图2.在rAAV2/5递送后ABCA4的表达。
Western印迹分析来自转导了rAAV2/5的Abca4-/-视网膜的裂解物,其中使用抗-ABCA4(上图)、抗-α微管蛋白(中图)抗体和8-叠氮基-[α-32P]-ATP标记ABCA4(下图)。泳道1:来自野生型小鼠的视网膜;泳道2:使用rAAV2/5-CMV-Abca4转导的样品;泳道3:使用rAAV2/5-CMV-EGFP转导的样品。将抗-α微管蛋白用作上样对照。上样的蛋白质的量(微克,μg)标示于各自泳道的下方。
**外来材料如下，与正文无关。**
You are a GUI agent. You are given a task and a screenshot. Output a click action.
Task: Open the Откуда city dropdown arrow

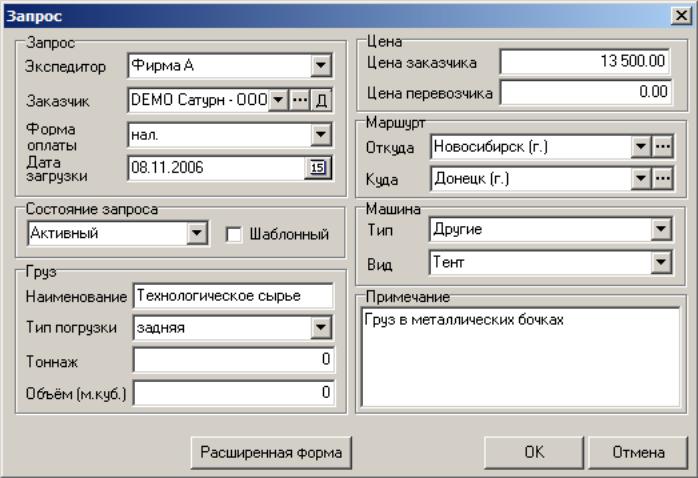(641, 146)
图3.在rAAV-介导的基因转移后Abca4-/-视网膜的形态学分析。(A)使用抗-ABCA4(Rim 3F4)抗体,免疫组织化学分析视网膜切片,所述切片来自在1月龄时视网膜下注射了rAAV2/5-CMV-EGFP而在对侧眼注射了rAAV2/5-CMV-Abca4的4月龄Abca4-/-色素沉着小鼠和4月龄Abca4+/+小鼠。RPE,视网膜色素上皮;OS,外节(光感受器);ONL,外核层;INL,内核层;GCL,神经节细胞层。放大倍数20x.(B)电子显微镜分析来自5月龄色素沉着Abca4-/-小鼠的视网膜色素上皮。视网膜色素上皮(RPE)来自在1月龄时视网膜下注射了rAAV2/5-CMV-EGFP(左)的一只眼和注射了rAAV2/5-CMV-Abca4(右)的对侧眼。Ch,脉络膜;BrM,布鲁赫膜。白色箭头指示区别于更大的椭圆形黑色素体的不规则形状的脂褐素色素颗粒。在相同的放大倍数(6,000X)获得显微照片。(C)视网膜下注射了rAAV2/5-CMV-EGFP或rAAV2/5-CMV-Abca4的Abca4-/-小鼠或Abca4+/+小鼠(n=2眼/组)的RPE中脂褐素颗粒数(左)和RPE厚度(右)。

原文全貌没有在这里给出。